How the Government is surrendering its biggest advantage
An interesting observation this morning by Chris Giles, the Economics Editor of the Financial Times:
It also emerged last night that the Bank, not the Financial Services Authority, would take responsibility for the new special resolution regime to deal with failing banks and its officials would sit in Threadneedle Street.
The trigger to put a bank into the special bankruptcy procedure would still sit with the FSA, but the Bank would have a significant power of oversight of that process.
With the Bank getting the resolution regime and Sir John moving aside next year, leaving a vacancy that might be filled by Paul Tucker, the Bank's head of markets, the Treasury has adopted all the recent Conservative proposals on financial stability.

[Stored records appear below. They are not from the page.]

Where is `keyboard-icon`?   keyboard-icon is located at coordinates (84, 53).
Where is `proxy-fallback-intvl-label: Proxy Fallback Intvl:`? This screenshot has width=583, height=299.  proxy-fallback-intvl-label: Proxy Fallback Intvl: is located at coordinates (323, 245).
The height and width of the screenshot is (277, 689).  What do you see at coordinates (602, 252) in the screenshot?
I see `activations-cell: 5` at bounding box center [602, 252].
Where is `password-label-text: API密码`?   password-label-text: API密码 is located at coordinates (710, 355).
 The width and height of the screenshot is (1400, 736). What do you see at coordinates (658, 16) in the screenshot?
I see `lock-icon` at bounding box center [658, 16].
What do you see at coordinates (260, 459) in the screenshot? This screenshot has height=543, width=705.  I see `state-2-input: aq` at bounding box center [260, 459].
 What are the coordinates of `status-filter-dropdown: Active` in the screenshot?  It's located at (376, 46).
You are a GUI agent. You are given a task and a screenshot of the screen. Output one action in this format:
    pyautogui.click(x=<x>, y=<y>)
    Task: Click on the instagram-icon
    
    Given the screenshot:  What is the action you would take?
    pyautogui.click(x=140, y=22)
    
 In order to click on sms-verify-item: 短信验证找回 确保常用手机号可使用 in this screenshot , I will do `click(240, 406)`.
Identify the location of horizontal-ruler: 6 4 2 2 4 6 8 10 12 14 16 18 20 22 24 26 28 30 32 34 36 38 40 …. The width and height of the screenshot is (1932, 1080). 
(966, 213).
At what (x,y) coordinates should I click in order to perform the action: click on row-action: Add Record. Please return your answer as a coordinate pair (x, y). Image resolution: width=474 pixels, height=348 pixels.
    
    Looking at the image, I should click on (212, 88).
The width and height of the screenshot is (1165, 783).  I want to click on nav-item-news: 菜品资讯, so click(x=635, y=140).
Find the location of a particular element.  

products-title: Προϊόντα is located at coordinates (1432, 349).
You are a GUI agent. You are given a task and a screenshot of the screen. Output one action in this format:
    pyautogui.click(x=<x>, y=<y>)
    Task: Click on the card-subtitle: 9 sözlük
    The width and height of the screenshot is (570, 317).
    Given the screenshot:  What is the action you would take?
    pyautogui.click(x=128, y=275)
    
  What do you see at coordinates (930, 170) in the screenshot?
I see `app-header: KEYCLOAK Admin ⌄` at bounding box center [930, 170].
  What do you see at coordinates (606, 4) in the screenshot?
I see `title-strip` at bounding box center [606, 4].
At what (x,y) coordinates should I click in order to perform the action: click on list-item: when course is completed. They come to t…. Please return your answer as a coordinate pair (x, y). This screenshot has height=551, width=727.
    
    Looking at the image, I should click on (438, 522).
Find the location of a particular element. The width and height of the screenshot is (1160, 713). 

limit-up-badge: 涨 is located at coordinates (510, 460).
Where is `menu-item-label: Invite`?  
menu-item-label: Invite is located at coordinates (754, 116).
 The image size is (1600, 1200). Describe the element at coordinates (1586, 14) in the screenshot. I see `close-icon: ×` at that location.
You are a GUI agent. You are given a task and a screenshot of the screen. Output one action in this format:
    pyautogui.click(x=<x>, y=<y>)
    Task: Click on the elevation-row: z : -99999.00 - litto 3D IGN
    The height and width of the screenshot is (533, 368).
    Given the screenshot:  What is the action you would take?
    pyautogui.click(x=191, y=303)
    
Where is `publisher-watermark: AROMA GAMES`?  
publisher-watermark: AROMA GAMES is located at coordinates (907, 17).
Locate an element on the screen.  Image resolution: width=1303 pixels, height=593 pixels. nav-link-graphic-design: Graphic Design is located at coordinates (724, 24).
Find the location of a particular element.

After similar reversals of policy on inheritance tax and non-domiciled taxation, George Osborne, the shadow chancellor, will have more ammunition to claim he is having a greater effect on policy than the chancellor.
Taking Conservative proposals and implementing them has an obvious advantage - it robs the Tories of any practical ideas they advance and leaves them with all the impractical or unpopular ones.
For that reason, nicking Tory ideas has been a standard Brown tactic.
Leadenly, he has failed to realise that it has stopped working.
The same tactic is now simply robbing the Government of one of its best, probably actually its single best, political advantages - the credibility of governing that ensures that you are seen as the anchor point and all change is seen as risky.